Começou o empreendimento em março. “Estava sem nada pra fazer e precisava ocupar meu tempo”, conta o youtuber de 31 anos. A pandemia completou um ano quando lançou o primeiro vídeo. “Foi por isso que deu certo. Um canal de cultura gospel virou uma grande distração para quem tava em casa.”

O receio de contágio alterou protocolos em todos os cantos, e alguns ritos tiveram que se adaptar para sobreviver. O apóstolo Estevam lembra dos primeiros meses da Covid-19, de quarentena mais rígida e pouca informação sobre a doença.

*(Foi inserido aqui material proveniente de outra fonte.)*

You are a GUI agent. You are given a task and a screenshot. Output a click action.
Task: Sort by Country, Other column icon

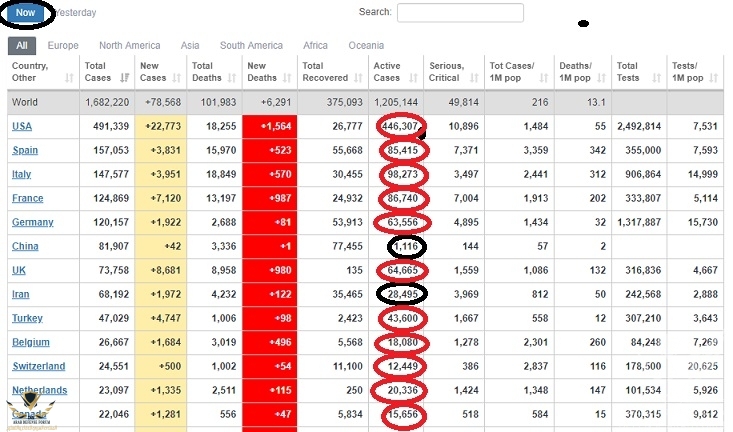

“Precisávamos de uma alternativa, não poderíamos deixar de batizar as pessoas”, conta. “Fizemos um outro formato, que foi, assim, uma revolução aos olhos de muitos religiosos.”

O Fuxico Gospel, site com notícias e fofocas sobre a cena evangélica, resumiu a novidade assim, em manchete de agosto de 2020: “Você viu? O batismo no ‘balde’ da Renascer”. A publicação explica como os fiéis não eram submergidos por um pastor, e sim mergulhavam eles próprios a cabeça dentro do recipiente com água. Foi um bafafá dentro do segmento.

Muitas águas ainda vão rolar, mas pastores já antecipam que, passada a crise, alguns tapa-buracos cairão em desuso, como o batismo de balde. Outras soluções vão se integrar a práticas passadas: você vai poder se consultar com o pastor pessoalmente ou pelo WhatsApp, assistir à pregação ao vivo ou remotamente.

Há situações em que o online vai se sobrepor à forma tradicional. O programa de cursos da própria Renascer deve privilegiar o digital e abrir turmas presenciais só “se houver necessidade”, explica o bispo Tenuta.

A pandemia mostrou que esse modelo de negócios faz mais sentido, daí a predileção por workshops a distância de temas como “cura interior” (R$ 100 por dez aulas) e “coaching financeiro” (R$ 200 cada um dos dois módulos com sete aulas).

O zelo higiênico, segundo Tenuta, também deve permanecer mesmo quando a Covid-19 tiver virado um capítulo ruim na nossa geração.

Álcool em gel, por exemplo, daqui em diante será praxe. "E, na Santa Ceia, a gente cortava o pão e distribuía, colocava suquinho [de uva] no copinho plástico.” Agora, o kit que emula a última refeição de Cristo vem em embalagens individuais e descartáveis.